Koraz (Horoz) Telleme: 

Şırağın gönderildiği sabah erkek tarafının genç kızları düğün evine kahve dövmeğe çağırılır. Düğün başlar. Genç kızlar sembolik olan horozun gövdesini kağıt ya da kumaşlarla oluştururlar. Horoz başı yapımında bazen kesik horoz başı, kazığa çakılmış bir elma ve ağzına yerleştirilen sigara bazen de kağıttan yapılmaktadır. Gövde her renkten kıvrılarak kesilen elişi kağıtlarının kat kat toplu iğnelerle tutturulmasıyla oluşturulur. Tellenen horoz büyük bir tepsinin ortasına yerleştirilir ve etrafı kuruyemiş ve bozuk paralarla doldurulur.
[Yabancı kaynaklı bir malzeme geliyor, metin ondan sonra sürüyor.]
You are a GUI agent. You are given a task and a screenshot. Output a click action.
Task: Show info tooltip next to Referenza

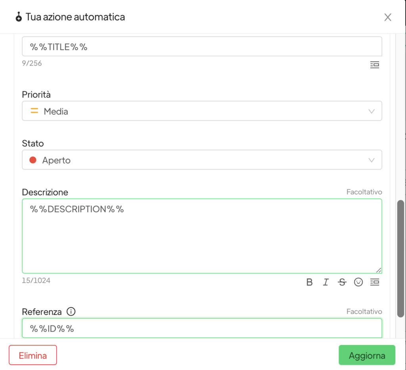71,312
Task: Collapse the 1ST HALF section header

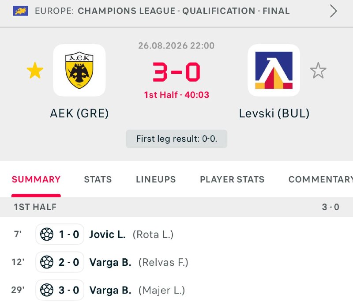Action: tap(177, 207)
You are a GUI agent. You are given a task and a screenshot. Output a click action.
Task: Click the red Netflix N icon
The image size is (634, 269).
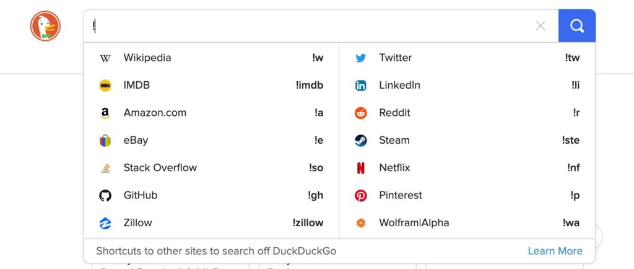(360, 168)
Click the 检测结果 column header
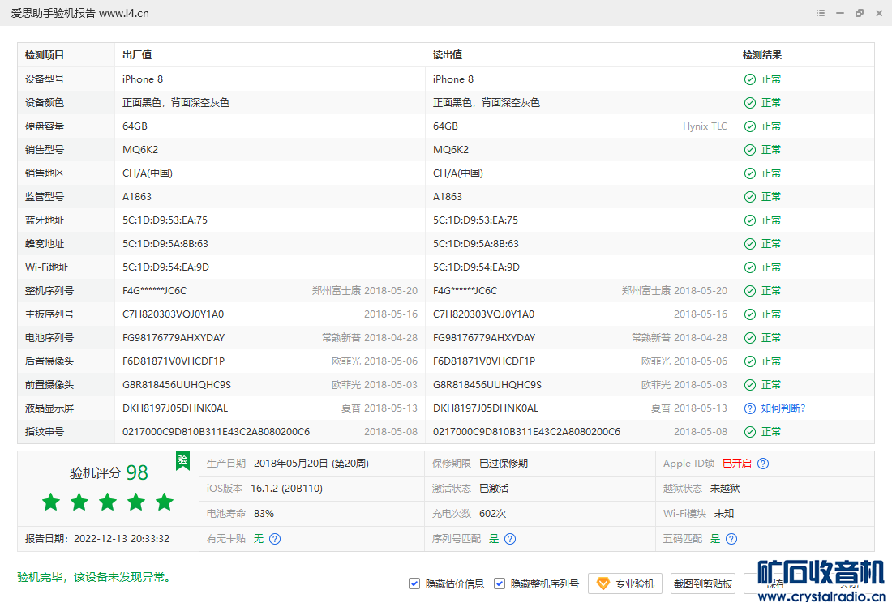The height and width of the screenshot is (607, 892). [762, 55]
Tepsinin kıyıları renkli şifonlarla tutturulur. Horoz tellemeyi tamamlayan kızlar düğün evinin bahçesinde tepsiyi elden ele dolaştırıp eğlenirler. Horoz telleyen kızlara katlama ve paklava ikram edilir. Tepreş Şenlikleri’nde de karşılaştığımız telleme, düğünlerin eskisi gibi üç gün boyunca sürmemesinden ve köylerde nufusun azalmasından dolayı oldukça azalmış durumda. 

Tepreş demişken; Eskişehir Somut Olmayan Kültürel Miras Çalışmaları kapsamında Tepreş Şenliklerimizden de bahsedelim. 
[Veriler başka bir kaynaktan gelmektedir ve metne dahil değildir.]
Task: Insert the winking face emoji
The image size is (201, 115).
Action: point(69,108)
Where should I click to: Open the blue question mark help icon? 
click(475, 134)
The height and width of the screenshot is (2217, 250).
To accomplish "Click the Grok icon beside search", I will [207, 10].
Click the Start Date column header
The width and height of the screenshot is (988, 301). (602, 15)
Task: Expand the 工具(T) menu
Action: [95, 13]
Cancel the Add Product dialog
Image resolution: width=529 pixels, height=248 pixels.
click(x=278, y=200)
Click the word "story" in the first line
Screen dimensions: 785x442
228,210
Özellikle bahar aylarının gelmesi ile insanların silkelenerek, uyanan doğaya ayak uydurması, heyecanını tarif eder Tepreş desek sanırım yanlış söylemiş olmayız. Tatar köylerinde yaşayan Kırım Türkleri ve bunların kurdukları dernekler tarafından gerçekleştirilen Tepreş Şenliklerine yaklaşık 20 bin kişi katılmaktadır. 
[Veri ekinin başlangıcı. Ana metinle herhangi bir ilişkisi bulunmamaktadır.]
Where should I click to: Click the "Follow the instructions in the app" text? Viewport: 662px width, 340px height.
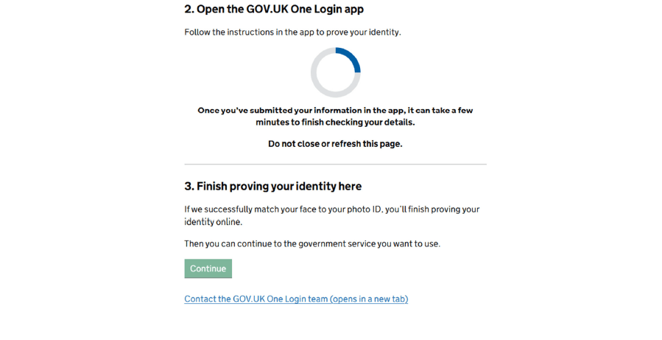tap(292, 32)
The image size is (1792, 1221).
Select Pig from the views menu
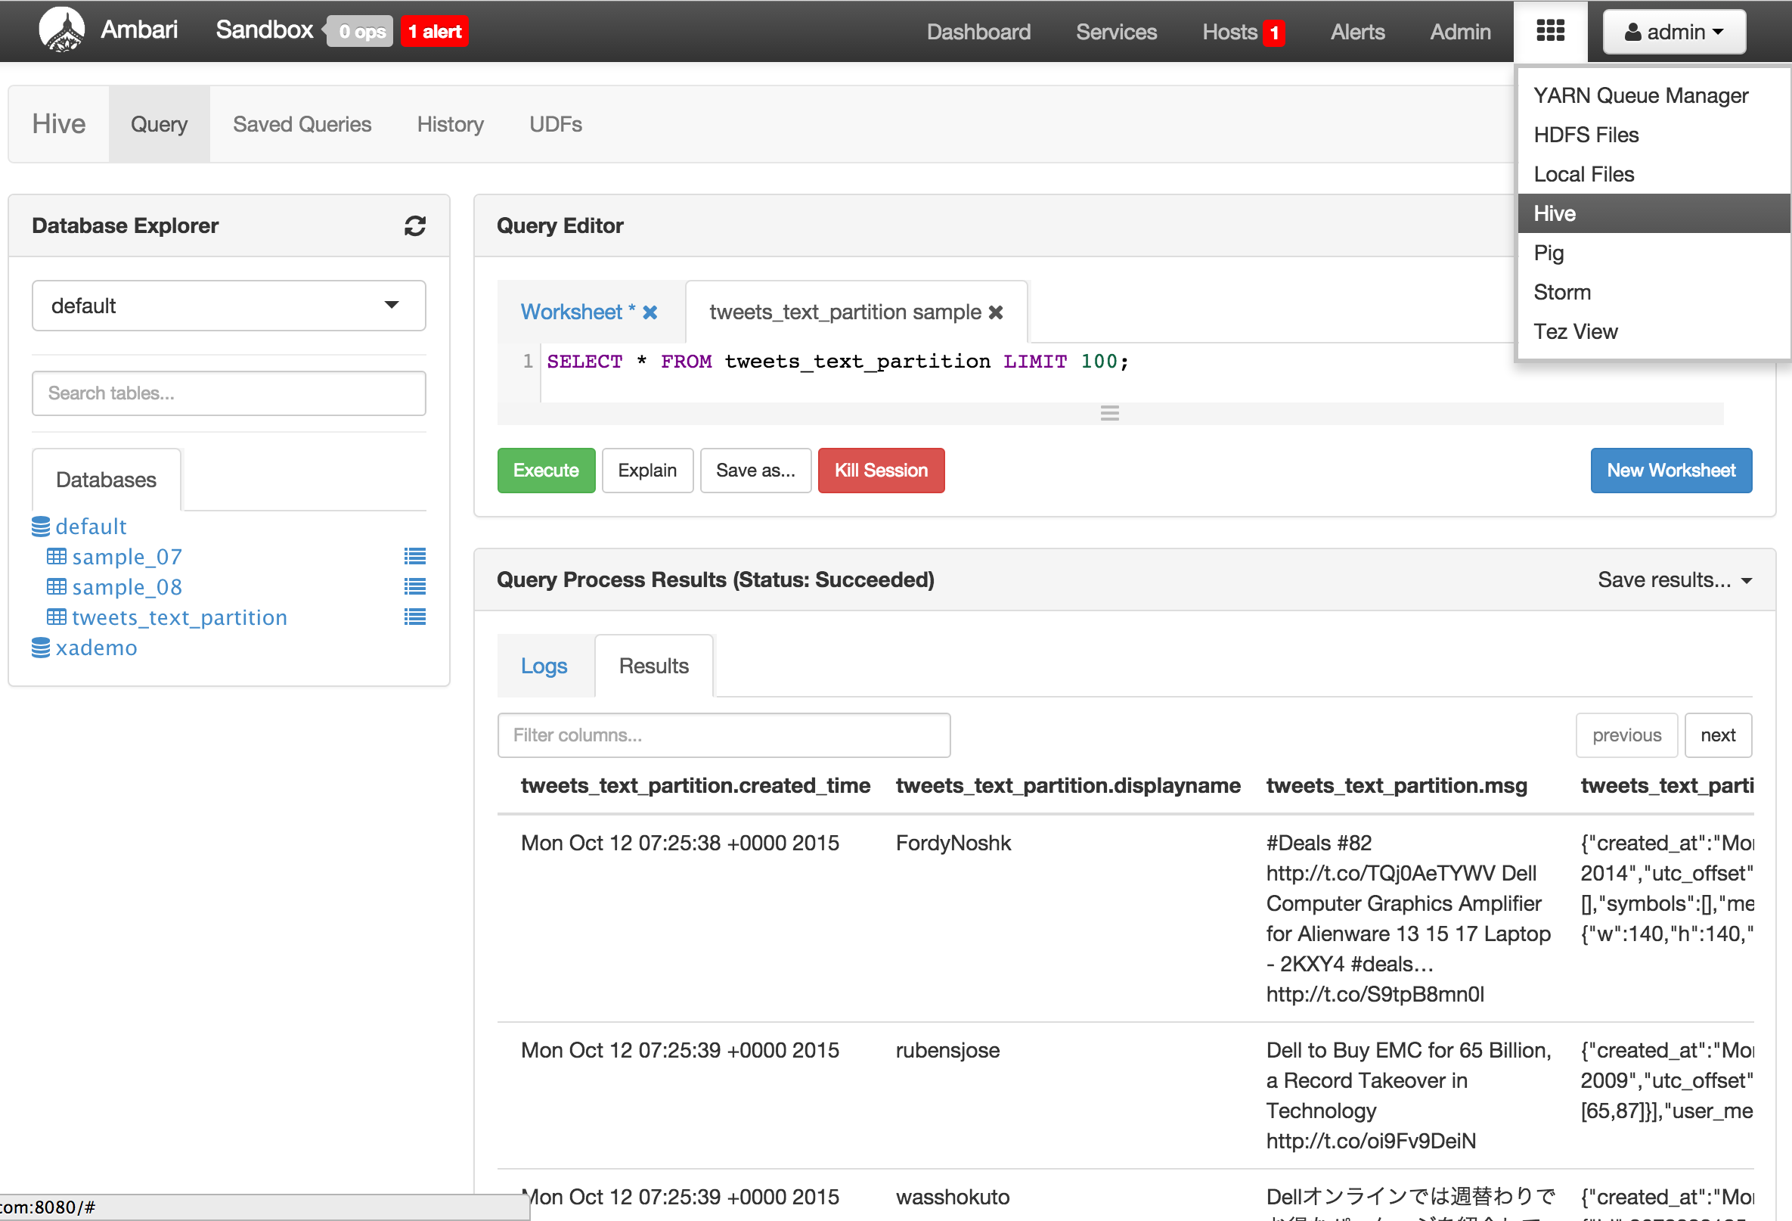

Tepreç etkinlikleri çerçevesinde düzenlenen profesyonel veya amatör ansamblların, halk dansları ekiplerinin gösterileri, gençler arasında yapılan "Tatar güreşi" amatör yarışmaları, apakaylar (hanımlar) arasında yapılan "Tatar Aşları Yarışmaları" v.s. folklorik etkinlik Kırım Türk kültürünün tanıtılması ve sonraki kuşaklara aktarılması yönünden özgün ve etkin bir kültür olayıdır. 

Şimdi Seyitgazi ve Kırka’ ya uzanalım hep beraber.  

El Kuklası, Parmak Kuklası, Odun Gaymesi, Tabut Oyunu, Tabut Kuklası, Bebek Oyunu diye de bilinen Bebek Kuklası. 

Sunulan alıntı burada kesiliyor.